My Imaginary Mentor

Maybe I’m a late bloomer, but I never needed an imaginary friend until I started graduate school. Don’t get me wrong, I don’t go around the lab talking to myself, or blaming failed experiments and empty reagents on this figment of my imagination. But I think that, as a kid, I didn’t know what I was missing – until now. Let me explain…

I grew up in a small town where almost everybody knew everybody else. Kids of all ages from the block would meet up on our street and make up games and sports, or just wander through each other’s yards, eating rhubarb that we picked from random gardens. There was always something going on, kids to meet up with, some game or pool-party in progress. But even without all the neighborhood kids, my sister, two brothers and I provided enough entertainment for ourselves that we often didn’t need any extra participants. We always had two players on two teams for whatever game or sport we wanted to play, four actors for skits we performed for my parents, and guaranteed peers on all holidays and vacations. All this social contact was a bit much at times, especially if you enjoyed a bit of privacy once in a while, but you were never at a loss for someone to talk to or hang out with. I suspect this is why I never had the desire to create an imaginary friend. I’d heard about kids having these, but I didn’t see the need, having grown up two kids shy of The Brady Bunch. But if you’re from a small family and don’t live in a community where there are a lot of other kids, or you just don’t get along with the ones that are around, this concept could be very appealing. In fact, studies have shown that most kids with imaginary friends are lonely children, only children or first-borns (1). But like I said, I’ve never been in the market for one myself.

__EXCERPTED RECORDS__:
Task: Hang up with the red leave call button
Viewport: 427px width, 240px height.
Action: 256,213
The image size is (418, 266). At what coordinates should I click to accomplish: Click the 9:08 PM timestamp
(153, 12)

__DIRECTIONS__:
In the imaginary mentor essay, what kinds of children do studies show most kids with imaginary friends to be?

__EXERCISE SOLUTION__:
Lonely children, only children or first-borns.